Considérant l’expérience du génocide comme intransmissible et défiant toute description, elle a voulu faire des films sur l’incapacité de faire un film sur un tel sujet. L’écriture du scénario d’Hiroshima mon amour est tout aussi marquée par la bombe que par deux événements contemporains : le sinistre décret Nuit et brouillard qui donne son titre au film d’Alain Resnais et Jean Cayrol (1955) et la première utilisation des chambres à gaz. Elle tente ainsi de pallier l’impossibilité de rendre compte d’événements d’une telle portée. Mais, considérant comme un devoir de témoigner, elle travaille à exprimer ces mystères humains que constituent l’horreur et la perte, en élaborant le martyre juif comme une histoire à la fois personnelle et historique, et en assumant la responsabilité sociale des événements, comme elle le fait aussi dans La Douleur et dans La Guerre. Un souvenir, écrits en 1985, de manière à transmettre sa terreur, sa détermination et sa responsabilité. Car pour elle, le seul moyen de répondre au crime de masse est de s’y impliquer et de le partager.

Benjamin Biolay et Mélanie Thierry dans "La Douleur", d'Emmanuel Finkiel © Les Films du Losange
Benjamin Biolay et Mélanie Thierry dans « La Douleur », d’Emmanuel Finkiel © Les Films du Losange

Une œuvre majeure sur la mémoire

Le cinéaste évite habilement tous les écueils de l’adaptation littéraire, du biopic et de la reconstitution historique de la Deuxième Guerre mondiale en filmant le Paris que perçoit à peine Marguerite à travers son obsession. Le travail sur les décors, sur le point de vue et sur l’objectif grand angulaire permettent à Finkiel de donner une idée de la représentation mentale qu’elle se fait plutôt que de la réalité des rues de Paris à cette époque. Les longues focales lui permettent de déformer l’image et donnent un rapport de flou et de net inhabituel qui traduit l’état psychologique d’un être qui marche dans Paris sans le voir. Du coup le flou confine souvent à l’abstraction, ce qui fait de ce très beau film une œuvre importante sur la mémoire, sur l’usure des sentiments par le temps, sur l’absence qui les exaspère et sur la Shoah, devenue chez lui une obsession, une expérience primitive qui marque les individus et une époque d’un sceau indélébile.
La fiction est nourrie de ses propres souvenirs d’enfance, des impressions vécues, des récits entendus. La question du sort des juifs est pour lui une priorité familiale et une inquiétude métaphysique. Comme si le destin de ce peuple, que sa propre famille a subi, était la tragédie même de la condition humaine, vouée à la finitude. La douleur de Marguerite devient alors celle d’une génération martyrisée.
Avec ce nouveau film, Emmanuel Finkiel confirme un style cinématographique très personnel. Refusant tout réalisme, faisant appel aux sensations et aux émotions, habité par ses propres préoccupations, il a frayé avec beaucoup de sensibilité, de rigueur et d’exigence son propre chemin dans le cinéma français actuel.

Anne-Marie Baron

 

Anne-Marie Baron
Anne-Marie Baron

3 commentaires

  1. Bonjour, j’ai aimé le commentaire que vous avez fais sur ce film que j’ai moi meme vus, mais la fin m’est intriguante et j’ai du mal à comprendre la dernière phrase que prononce Marguerite, pouvez vous m’aiclairer?

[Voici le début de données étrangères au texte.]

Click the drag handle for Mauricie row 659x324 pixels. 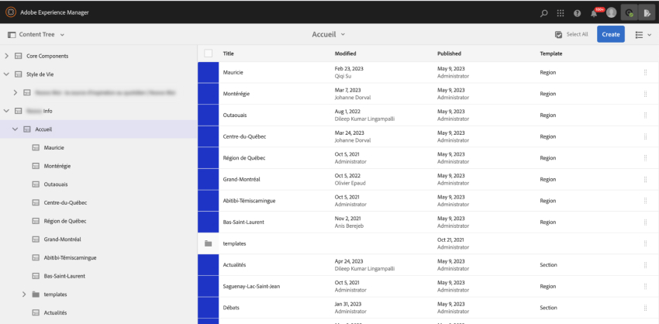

    • Marguerite dit : “Robert n’est pas mort à Auschwitz”.
      A la fois pour se convaincre elle-même qui a tant rêvé de son retour qu’elle ne rêve pas cette fois, pour prendre acte de ce retour quasi miraculeux qu’elle n’espérait plus et pour affirmer une sorte de victoire – à laquelle elle croit difficilement – sur le destin.
      J’espère que cette réponse vous convient.
      Avez-vous d’autres interprétations?